What we use for Program Management Process are:
Weekly Program Team meetings - review schedules, resolve issues, work barriers;
Weekly Problem Identification meeting - review events, drive transition to problem solving;
Weekly Problem Management Committee - review current problem list, criticality and action plans;
Daily Sunrise - identify and categorize problems, focus on daily activities, manufacturing and systems test feedback.
Include in the Quality Plan, Engineering Quality, Software Quality, Service Strategy, Manufacturing Quality. Key Quality Indicators should be readily available (on display in 'war room') - they would include things such as quality targets, growth curves, schedules - whatever you track.
The Quality Management Process should include what you are tracking, how you will track it, and when (and where) your checkpoints are. For instance, engineering plans - when will they be reviewed, critical parameter management, input / output constraints - are things validated and verified. Reliability growth curves, manufacturing growth curves. You need a schedule of what is expected at each checkpoint review to insure a quality product - generally more and more detail as your process progresses.
Hope this helps - I can't get too detailed because our process is proprietary.
I am trying to develop a standard list of metrics to be used on our IT application development projects. I am looking for "good" indicators of overall project health. Of course, we use the typcial cost and schedule based metrics, but I am having a hard time coming up with good metrics for software / product quality. Any ideas other than just number of defects?
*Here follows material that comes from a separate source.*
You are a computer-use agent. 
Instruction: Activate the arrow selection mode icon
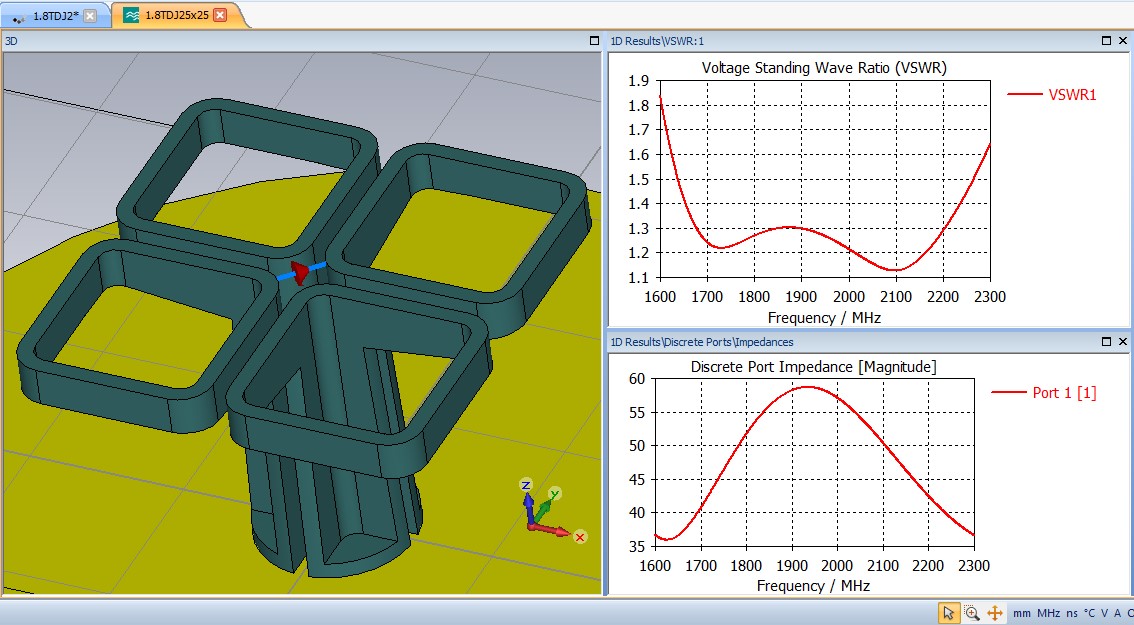tap(948, 613)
Perhaps this is coming from a different direction, but I assume that everyone is trying to improve the quality of their projects. I've also assumed that by high quality, we really mean success in terms of the project (high quality products being accepted by the users, and then used as a part of the benefit generation process).
If the above is true, then a high quality project is based on the acceptability of the products produced by the project, and that is relatively easy to do if you know what your acceptance criteria are as soon as possible (at the beginning preferably).
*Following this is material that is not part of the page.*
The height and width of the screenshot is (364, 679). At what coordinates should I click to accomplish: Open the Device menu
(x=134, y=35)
That means that the quality plan doesn't contain what makes the project acceptable, but how the criteria that have been previously determined will be applied - how will the acceptance / integration tests be done, regardless of the project focus.
When I manage quality in my projects, I am really managing how the products will be accepted. If the products are accepted and used, then you have built products to an acceptable level of quality.
Hope this helps
Sonya, I suggest that you focus on user satisfaction and contribution to operating profit metrics. All IT metrics should be focused on supporting the main objectives of the organization. Get a hold of the business plan. Review the strategic and current business objectives. Then correlate those objectives with IT projects. Management is more interested in IT's ability to leverage its operations to achieve its quest to continually add value to stakeholders. Certainly the quality of code and defect tracking are important but are very difficult to translate into value for the organization. I suggest you create a baseline of user satisfaction with the applications they use, the support they receive and their opinion of the quality of the IT organizational. Then set targets to improve against that baseline. Begin by approaching the user community and solicit their opinions on what IT's success measures should be in context to the business objectives and their ability to deliver value to their stakeholders. I realize this sounds far removed from traditional IT metrics but then again, how many IT organizations are successful in the eyes of management and their customers?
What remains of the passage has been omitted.